Sanders Commings saw his NFL career come to an end in the summer of 2014 when he suffered a broken ankle during training camp.
The 26-year-old Georgia native is getting another shot to be a professional athlete, signing a contract Thursday to play baseball for the Atlanta Braves.
The Braves signed Commings to a minor league deal in a low-risk, high-reward move.
“We feel this is a tremendous athlete and an even better person,” Braves general manager John Coppolella told MLB.com. “Our mantra has always been to leave no stone unturned. What’s the downside here?”
“If I say this I’m going to get in trouble, but I’ll say it anyway,” said Kruk, according to the New York Post, via CSN Philly. “Me? I’m not big on meetings. We had a lot of them up there (at ESPN). A whole bunch. Incessant phone calls. I didn’t answer most. Pretty rude when somebody’s hitting to answer your phone when you’re playing golf.”
He later clarified that statement by humorously noting: “The phone calls weren’t that bad. … It was having to listen to them that was painful.”
Kruk wouldn’t be the first and won’t be the last ex-jock to be shown the door up in Bristol because he tried to mail it in.
ESPN prizes hard work above all else. If Kruk was even semi-serious Tuesday, I’m surprised he lasted 12 years at the Worldwide Leader.
With Kruk out the door, ESPN announced this week the hiring of ex-Yankees slugger Mark Teixeira as the newest member of its broadcast team.
Teixeira is a straight-arrow boy scout type.
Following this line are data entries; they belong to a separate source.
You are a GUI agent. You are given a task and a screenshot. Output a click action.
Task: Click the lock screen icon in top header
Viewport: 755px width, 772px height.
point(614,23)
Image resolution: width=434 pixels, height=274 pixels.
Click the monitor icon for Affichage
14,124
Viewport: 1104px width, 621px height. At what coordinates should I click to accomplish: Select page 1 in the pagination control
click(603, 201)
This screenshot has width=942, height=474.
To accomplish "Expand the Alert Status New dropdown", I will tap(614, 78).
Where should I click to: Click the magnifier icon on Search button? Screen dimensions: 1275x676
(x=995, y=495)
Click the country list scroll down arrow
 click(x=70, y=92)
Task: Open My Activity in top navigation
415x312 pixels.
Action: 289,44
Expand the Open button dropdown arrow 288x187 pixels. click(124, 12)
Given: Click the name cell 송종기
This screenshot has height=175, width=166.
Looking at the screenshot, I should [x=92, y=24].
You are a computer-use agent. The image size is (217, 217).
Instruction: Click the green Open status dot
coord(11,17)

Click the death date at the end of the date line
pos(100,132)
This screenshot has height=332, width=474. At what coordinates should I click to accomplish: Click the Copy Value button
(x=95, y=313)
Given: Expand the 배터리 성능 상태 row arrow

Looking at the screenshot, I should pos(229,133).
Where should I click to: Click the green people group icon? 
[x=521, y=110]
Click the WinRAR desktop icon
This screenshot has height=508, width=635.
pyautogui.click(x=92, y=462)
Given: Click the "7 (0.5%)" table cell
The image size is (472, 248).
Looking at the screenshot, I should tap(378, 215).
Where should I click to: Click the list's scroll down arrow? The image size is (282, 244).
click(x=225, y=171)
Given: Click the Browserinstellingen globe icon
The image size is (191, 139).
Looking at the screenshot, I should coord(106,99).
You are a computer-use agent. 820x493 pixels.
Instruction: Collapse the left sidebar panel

He’s the type who will be calling his ESPN producers while they’re on the golf course.
Said ESPN coordinating producer Seth Markman:
“Mark brings valuable insight from his experience as one of the elite first basemen and hitters of his era. His star power and credentials, coupled with his modern perspective Denver Broncos Cheap Jerseys of the game, will benefit our coverage. He’s been on our radar for quite some time and we’re looking forward to working with him.”